Mineral producers agree to pay federal taxpayers and tribes royalties for the rights to extract valuable resources from public lands and waters. How much producers pay depends on the royalty rate – a set percent of sales revenue agreed to when federal leases are issued – the quantity of resources produced, and how those resources are valued. For example, the royalty rate for most oil and gas leases in the Gulf of Mexico is 18.75%, and if a producer sells one barrel of oil valued at $100, federal taxpayers get $18.75. But if the barrel is valued at $50, federal taxpayers only get $9.38.
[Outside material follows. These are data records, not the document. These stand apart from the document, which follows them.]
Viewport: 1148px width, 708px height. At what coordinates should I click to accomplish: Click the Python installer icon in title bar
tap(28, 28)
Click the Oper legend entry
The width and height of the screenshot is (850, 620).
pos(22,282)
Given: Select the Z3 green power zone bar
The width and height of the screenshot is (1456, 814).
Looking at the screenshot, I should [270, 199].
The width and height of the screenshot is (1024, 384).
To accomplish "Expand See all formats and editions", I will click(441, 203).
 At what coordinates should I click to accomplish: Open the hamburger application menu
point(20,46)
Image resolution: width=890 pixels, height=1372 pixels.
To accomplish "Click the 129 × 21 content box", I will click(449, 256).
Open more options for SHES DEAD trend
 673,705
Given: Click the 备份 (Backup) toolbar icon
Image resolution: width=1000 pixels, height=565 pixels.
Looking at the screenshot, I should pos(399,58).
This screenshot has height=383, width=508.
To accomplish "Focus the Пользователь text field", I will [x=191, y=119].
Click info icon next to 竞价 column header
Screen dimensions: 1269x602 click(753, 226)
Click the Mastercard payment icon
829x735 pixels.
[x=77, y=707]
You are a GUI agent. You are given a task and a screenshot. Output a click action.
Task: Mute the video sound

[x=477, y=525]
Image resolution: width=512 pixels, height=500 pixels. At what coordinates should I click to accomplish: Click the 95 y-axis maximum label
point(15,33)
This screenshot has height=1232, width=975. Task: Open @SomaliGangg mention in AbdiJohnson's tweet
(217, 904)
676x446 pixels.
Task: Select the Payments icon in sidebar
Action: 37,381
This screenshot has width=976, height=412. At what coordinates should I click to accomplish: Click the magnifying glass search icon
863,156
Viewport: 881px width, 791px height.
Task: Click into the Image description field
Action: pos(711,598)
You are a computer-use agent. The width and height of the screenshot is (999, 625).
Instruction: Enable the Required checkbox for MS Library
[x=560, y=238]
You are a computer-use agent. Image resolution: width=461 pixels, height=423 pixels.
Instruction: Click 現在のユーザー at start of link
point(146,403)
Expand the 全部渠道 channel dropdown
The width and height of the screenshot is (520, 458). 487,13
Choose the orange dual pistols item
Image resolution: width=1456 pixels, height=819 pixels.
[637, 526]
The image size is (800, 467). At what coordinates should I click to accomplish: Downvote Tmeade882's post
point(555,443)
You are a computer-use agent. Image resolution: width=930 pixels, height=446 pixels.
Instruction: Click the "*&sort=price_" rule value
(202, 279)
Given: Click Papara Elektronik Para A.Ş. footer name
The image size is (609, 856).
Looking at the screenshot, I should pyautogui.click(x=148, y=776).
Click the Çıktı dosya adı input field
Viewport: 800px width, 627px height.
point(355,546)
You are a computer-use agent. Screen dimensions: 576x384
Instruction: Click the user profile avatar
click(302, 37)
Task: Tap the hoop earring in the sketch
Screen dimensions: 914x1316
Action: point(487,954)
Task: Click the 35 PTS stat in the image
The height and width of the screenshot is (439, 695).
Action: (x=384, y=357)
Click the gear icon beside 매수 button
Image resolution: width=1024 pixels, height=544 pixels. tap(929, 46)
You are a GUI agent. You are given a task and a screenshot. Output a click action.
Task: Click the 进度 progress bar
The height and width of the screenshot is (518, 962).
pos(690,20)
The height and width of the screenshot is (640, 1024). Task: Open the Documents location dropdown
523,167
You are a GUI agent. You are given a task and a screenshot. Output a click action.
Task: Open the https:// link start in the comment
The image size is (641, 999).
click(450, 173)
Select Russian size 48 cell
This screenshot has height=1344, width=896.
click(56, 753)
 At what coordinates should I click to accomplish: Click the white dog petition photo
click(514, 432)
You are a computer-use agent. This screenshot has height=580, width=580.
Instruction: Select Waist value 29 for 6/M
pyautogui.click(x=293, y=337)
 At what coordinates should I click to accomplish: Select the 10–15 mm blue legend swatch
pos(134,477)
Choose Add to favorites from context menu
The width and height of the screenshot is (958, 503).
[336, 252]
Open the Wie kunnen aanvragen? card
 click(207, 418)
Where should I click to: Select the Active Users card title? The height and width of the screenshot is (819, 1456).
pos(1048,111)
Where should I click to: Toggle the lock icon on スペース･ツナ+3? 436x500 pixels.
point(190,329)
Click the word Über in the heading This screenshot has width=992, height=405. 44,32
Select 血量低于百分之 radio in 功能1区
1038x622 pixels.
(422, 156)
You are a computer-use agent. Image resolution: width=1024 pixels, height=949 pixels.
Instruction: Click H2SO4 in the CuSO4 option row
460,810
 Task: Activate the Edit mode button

The rule in question, known as the Valuation Rule, determines what price should be used to value oil, natural gas, and coal and what costs producers can deduct form that value before royalties are imposed. If a lower price is used, or more costs are deductible, the resource value is diminished and taxpayers get less royalty revenue. The 2020 Rule made a number of policy changes that ONRR estimated at the time would have reduced revenue by $29 million every year (see TCS analysis here). The agency recently revised its estimate of the rule’s cost to $65 million per year. If allowed to stand, the rule would lock in provisions unfairly advantageous to oil gas companies locking in taxpayer losses.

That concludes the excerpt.